WHAT IS NEEDED - When the line with "Image resolution: width=600" appears below, start repeating lines exactly, and keep going through the line with "Task: Open more"; add nothing outside that span.

TASK MATERIAL -
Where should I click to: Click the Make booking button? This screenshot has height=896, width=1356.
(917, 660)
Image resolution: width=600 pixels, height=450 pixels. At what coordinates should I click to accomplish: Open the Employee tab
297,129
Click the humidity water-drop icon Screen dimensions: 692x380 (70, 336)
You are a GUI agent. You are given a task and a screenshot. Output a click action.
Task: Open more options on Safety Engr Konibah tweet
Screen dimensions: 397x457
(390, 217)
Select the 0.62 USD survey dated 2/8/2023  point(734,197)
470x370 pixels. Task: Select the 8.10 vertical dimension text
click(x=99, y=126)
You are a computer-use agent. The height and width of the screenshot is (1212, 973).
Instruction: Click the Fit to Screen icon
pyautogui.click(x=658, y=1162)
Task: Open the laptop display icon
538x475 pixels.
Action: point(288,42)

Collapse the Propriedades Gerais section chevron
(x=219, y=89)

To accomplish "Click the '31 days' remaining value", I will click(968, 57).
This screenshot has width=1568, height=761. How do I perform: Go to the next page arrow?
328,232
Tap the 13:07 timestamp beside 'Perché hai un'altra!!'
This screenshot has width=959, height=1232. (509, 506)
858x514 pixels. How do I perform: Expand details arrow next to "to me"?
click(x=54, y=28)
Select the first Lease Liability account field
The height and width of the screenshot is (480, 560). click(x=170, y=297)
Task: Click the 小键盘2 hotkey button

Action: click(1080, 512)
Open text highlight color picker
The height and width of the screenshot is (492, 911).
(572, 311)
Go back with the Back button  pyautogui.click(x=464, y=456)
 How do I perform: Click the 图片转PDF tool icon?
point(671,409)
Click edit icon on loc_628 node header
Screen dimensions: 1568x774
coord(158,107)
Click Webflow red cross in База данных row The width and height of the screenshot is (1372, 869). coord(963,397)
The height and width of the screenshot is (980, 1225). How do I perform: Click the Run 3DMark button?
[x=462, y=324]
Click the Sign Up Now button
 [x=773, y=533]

OUTPUT -
Image resolution: width=600 pixels, height=450 pixels. At what coordinates should I click to accomplish: Open the Employee tab
297,129
Click the humidity water-drop icon Screen dimensions: 692x380 (70, 336)
You are a GUI agent. You are given a task and a screenshot. Output a click action.
Task: Open more options on Safety Engr Konibah tweet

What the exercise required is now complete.